The VFW and the auxiliary also provide a voice in the national government, Lindsay said. With their large memberships, they can sway politicians.

“They can shake, rattle and roll things,” Lindsay said. When the Obama Administration proposed cutting insurance benefits for returning veterans, the VFW and auxiliary went into action and met with the president. That story quickly disappeared from the media.

The VFW and auxiliary also operate the 600-acre National Home for Children in Cedar Rapids, Mich., Lindsay said. That program renewed her faith in the organization.

Initially designed to take care of orphaned children, it now takes care of full families who need help when a soldier returns from war zones. Oregon supports a house there.

“They’re allowed to live there for four years,” Lindsay said. “We are helping the families get back on their feet.”

The children are well-educated and cared for during that time, Lindsay said. Parents focus on their own education.

Half of the proceeds from the sale of the VFW’s “Buddy Poppies” go to that program, Lindsay said. The other half goes to two physical rehabilitation facilities, one in White City, where veterans are paid to make the Buddy Poppies, helping them rehabilitate their manual dexterity and as a form of financial assistance.

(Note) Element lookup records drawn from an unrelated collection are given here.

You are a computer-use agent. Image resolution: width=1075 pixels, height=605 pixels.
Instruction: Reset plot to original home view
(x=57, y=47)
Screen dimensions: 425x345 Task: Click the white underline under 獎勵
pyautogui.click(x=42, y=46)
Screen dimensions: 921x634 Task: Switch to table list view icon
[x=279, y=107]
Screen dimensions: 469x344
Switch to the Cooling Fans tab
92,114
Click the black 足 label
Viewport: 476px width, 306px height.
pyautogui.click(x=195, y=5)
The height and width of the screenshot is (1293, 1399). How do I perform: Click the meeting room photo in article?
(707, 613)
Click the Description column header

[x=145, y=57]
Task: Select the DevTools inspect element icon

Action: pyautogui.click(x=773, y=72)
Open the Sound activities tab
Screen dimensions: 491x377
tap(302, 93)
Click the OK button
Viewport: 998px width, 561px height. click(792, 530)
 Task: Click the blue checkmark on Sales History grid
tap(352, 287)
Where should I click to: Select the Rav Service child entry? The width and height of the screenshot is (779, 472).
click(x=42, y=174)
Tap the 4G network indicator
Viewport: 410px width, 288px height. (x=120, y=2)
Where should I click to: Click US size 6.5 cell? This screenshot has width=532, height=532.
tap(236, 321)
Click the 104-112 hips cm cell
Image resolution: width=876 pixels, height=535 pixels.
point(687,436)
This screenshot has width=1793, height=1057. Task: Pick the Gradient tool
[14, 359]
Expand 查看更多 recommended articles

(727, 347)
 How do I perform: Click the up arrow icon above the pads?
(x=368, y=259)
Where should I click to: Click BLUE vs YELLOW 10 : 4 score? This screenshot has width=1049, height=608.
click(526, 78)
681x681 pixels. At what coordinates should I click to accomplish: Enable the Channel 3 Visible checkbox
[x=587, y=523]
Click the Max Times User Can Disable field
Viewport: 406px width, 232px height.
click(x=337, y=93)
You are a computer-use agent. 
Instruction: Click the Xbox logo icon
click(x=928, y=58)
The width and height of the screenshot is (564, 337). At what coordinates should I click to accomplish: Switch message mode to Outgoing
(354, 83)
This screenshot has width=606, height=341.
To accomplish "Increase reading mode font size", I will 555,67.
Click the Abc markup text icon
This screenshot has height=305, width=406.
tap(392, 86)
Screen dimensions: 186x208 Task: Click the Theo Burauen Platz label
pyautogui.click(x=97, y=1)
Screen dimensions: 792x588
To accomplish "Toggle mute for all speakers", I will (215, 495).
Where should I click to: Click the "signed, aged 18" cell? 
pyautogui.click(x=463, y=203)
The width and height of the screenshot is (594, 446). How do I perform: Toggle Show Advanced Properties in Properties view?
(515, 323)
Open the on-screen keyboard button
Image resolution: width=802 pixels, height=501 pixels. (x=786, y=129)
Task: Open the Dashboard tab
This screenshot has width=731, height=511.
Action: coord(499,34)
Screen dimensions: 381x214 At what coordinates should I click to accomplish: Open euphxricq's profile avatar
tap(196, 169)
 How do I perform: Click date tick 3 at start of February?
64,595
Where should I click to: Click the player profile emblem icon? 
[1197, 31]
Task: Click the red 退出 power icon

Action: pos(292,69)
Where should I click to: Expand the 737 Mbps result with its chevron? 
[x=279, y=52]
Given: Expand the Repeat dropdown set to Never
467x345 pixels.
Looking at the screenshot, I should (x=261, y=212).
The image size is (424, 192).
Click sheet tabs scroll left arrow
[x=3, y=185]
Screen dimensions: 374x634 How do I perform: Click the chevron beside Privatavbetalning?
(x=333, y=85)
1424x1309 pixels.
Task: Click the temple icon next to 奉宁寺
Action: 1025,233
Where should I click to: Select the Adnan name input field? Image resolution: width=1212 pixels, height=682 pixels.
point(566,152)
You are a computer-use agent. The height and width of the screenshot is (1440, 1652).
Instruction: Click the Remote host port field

Outside of her work with the VFW Auxiliary, Lindsay stays busy working in home care for Senior Services, and she has two grandchildren.

As state president, Lindsay’s special project will focus on post-traumatic stress disorder and suicide prevention, she said. Suicide rates among Iraq-Afghanistan veterans has reached as high as 1,000 per day.

She wants to “make sure we have people that are there for counseling,” Lindsay said. When volunteers with veterans organizations tell them to go to a Veterans Administration facility, the volunteers need to make sure the veterans are able to get in to see someone that day – not at an appointment six months later.

If veterans were able to get help sooner, Lindsay said, “we might have saved a couple of these guys.

“My goal is making sure every veteran is helped, every veteran has insurance, every veteran has somewhere to live and is not on the street.”

The PTSD Lindsay is most concerned about contributes to some veterans leaving their families and sometimes living on the streets.

She’s personally seen the effects of PTSD, she said, and she’s also learned that veterans often leave literally to protect their families physically, noting cases where a veteran may wake up to find his wife’s throat in his hands.

They don’t want to hurt their families, so they leave, she said.

Lindsay officially begins her term as president on July 1, she said. She has mixed feelings, nervousness and excitement as she begins working on the next year’s projects, she said.

She credits the incoming national president, Sandi Kriebal of Maryland, for making sure she and the other state presidents are ready.

“Why I’m doing it and prepared like I am is because of her,” Lindsay said, noting that Kriebal is always positive and ensures others, like Lindsay, have what they need.

Lindsay is ready “to rock this state,” she said, and the upcoming leaders are “an awesome group.”

“I want to promote our veterans and promote who we are and take care of our veterans and their families,” she said, and she wants “to be an advocate for people that don’t have voices.”